═══ Text shown ═══

Let’s pretend the bundled asparagus above is first one kind of thing and then another kind of thing. The two kinds of bundles to imagine the asparagus represents are HUGE obstacles to 21st century learning.
First let’s say the bundles are educational resources such as textbooks, curricula, and grade standards. Each stalk of asparagus represents something like fractions, polynomials, cell mitosis, the planets, and classic short stories. Pedagogues and publishers have divided the stalks by subject, into math, biology, astronomy, and literature. All the stalks for each of the subjects have been gathered together and bundled — bound and held together. The individual topics like cell mitosis are stuck in one of the bundles and cannot be found or linked openly online.
Second let’s say the bundles are students. They have been sorted out by grade, gifts, scores, etc. and bundled together. The bundles of students have then been placed in a pile that we will think of as a particular school. In this image of two schools (one on the left, one on the right), students of different color go to different schools.

═══ Collected data ═══

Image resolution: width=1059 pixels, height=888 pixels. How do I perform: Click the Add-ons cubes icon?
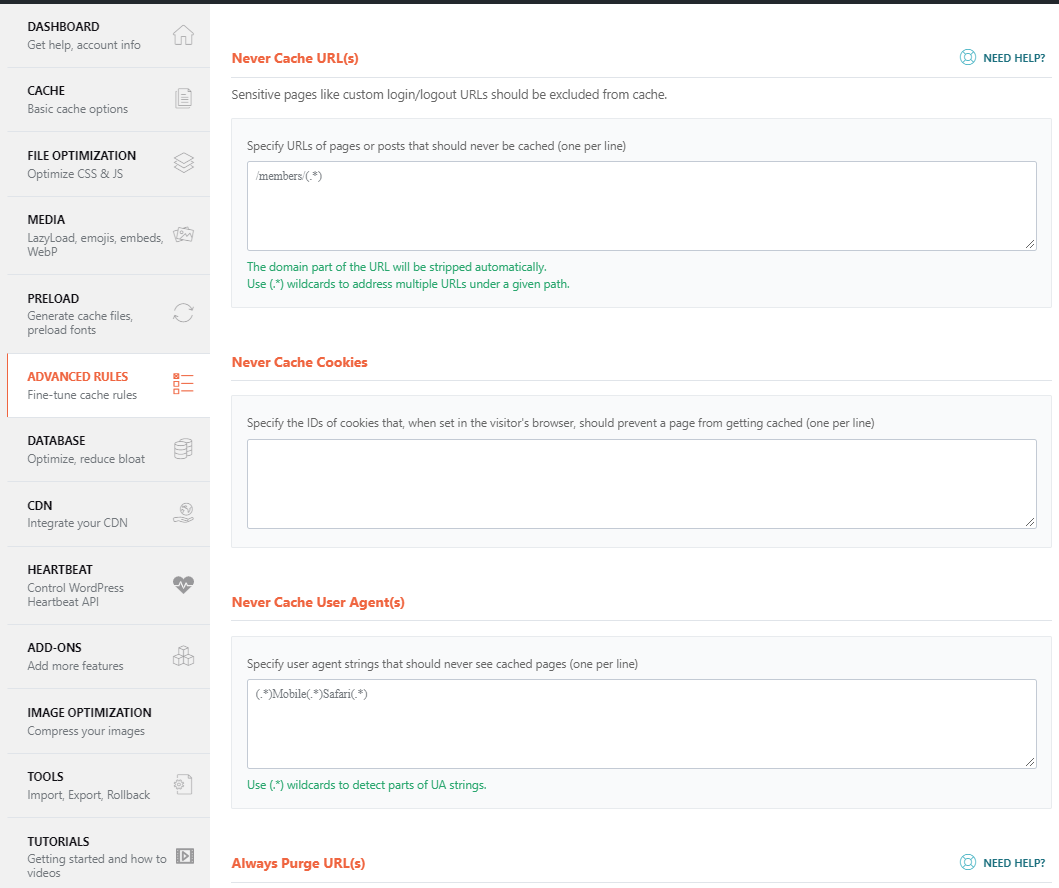tap(183, 656)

═══

Copy the asparagus text word for word from "Let’s pretend the" to "linked openly online.".

Let’s pretend the bundled asparagus above is first one kind of thing and then another kind of thing. The two kinds of bundles to imagine the asparagus represents are HUGE obstacles to 21st century learning.
First let’s say the bundles are educational resources such as textbooks, curricula, and grade standards. Each stalk of asparagus represents something like fractions, polynomials, cell mitosis, the planets, and classic short stories. Pedagogues and publishers have divided the stalks by subject, into math, biology, astronomy, and literature. All the stalks for each of the subjects have been gathered together and bundled — bound and held together. The individual topics like cell mitosis are stuck in one of the bundles and cannot be found or linked openly online.